In find all common elements in given three sorted arrays problem, we have given three sorted arrays and you have to find common numbers that is present in all three arrays.

Example

Input:

ar1[] = {1, 5, 10, 20, 40, 80}

ar2[] = {6, 7, 20, 80, 100}

ar3[] = {3, 4, 15, 20, 30, 70, 80, 120}

Output:

20 80

Explanation

Here we have given sorted array and we need to find the common elements in all arrays. We take three-pointers that denote the beginning index of the arrays. Now check the condition that if any element is less than with respect to others then increase that pointer value and not that pointer denotes to the next element. Moving like that till the end where we reach at the end on any array. If we hit the end of an array then stop the iteration and print the result. Now for solid understanding check the below algorithm.
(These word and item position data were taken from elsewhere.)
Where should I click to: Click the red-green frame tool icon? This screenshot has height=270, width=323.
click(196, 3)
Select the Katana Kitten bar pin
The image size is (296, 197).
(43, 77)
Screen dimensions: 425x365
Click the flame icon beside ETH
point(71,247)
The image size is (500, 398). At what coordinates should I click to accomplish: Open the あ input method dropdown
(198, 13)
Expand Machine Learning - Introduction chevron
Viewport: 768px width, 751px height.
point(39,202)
Algorithm for find Common Elements

1. Take three-pointers like variables i, j, and k pointing to the starting index of the three arrays respectively.
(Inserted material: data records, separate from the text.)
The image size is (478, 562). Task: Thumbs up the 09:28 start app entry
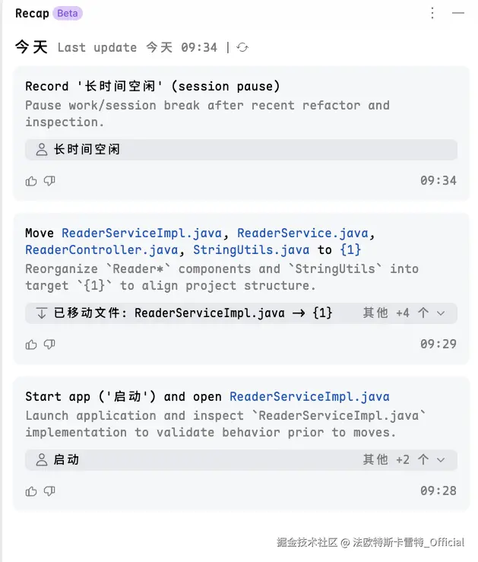(31, 491)
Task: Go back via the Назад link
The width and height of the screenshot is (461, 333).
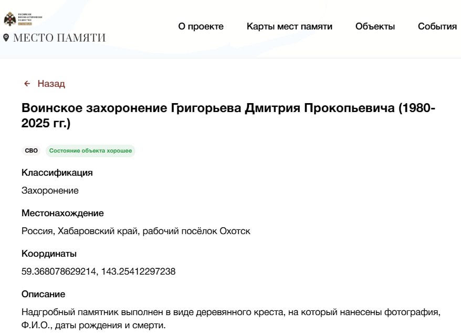Action: 51,84
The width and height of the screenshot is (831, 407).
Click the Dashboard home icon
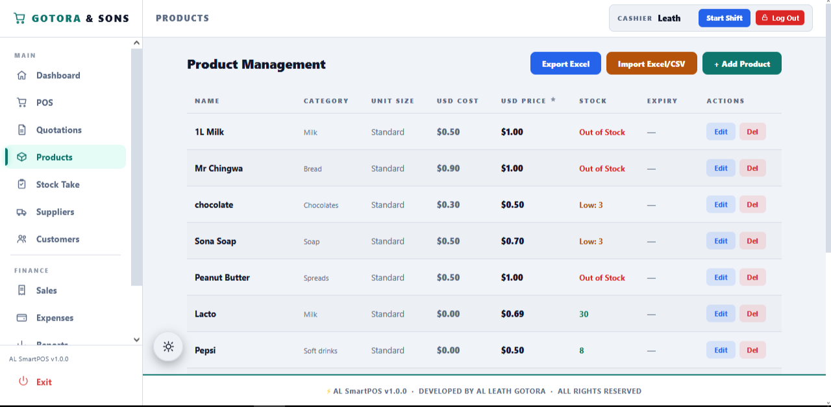[22, 75]
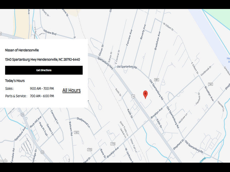The height and width of the screenshot is (172, 230).
Task: Click the Parts & Service hours row
Action: [x=29, y=96]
2. Check if the three numbers pointed by the variables are same or not

3. If same then print the value and increment all the three variables hence moving forward in the respective arrays.

4. Else increment the variable which is pointing to the smaller ones.

5. If an array gets traversed completely then we check for the remaining two arrays plainly.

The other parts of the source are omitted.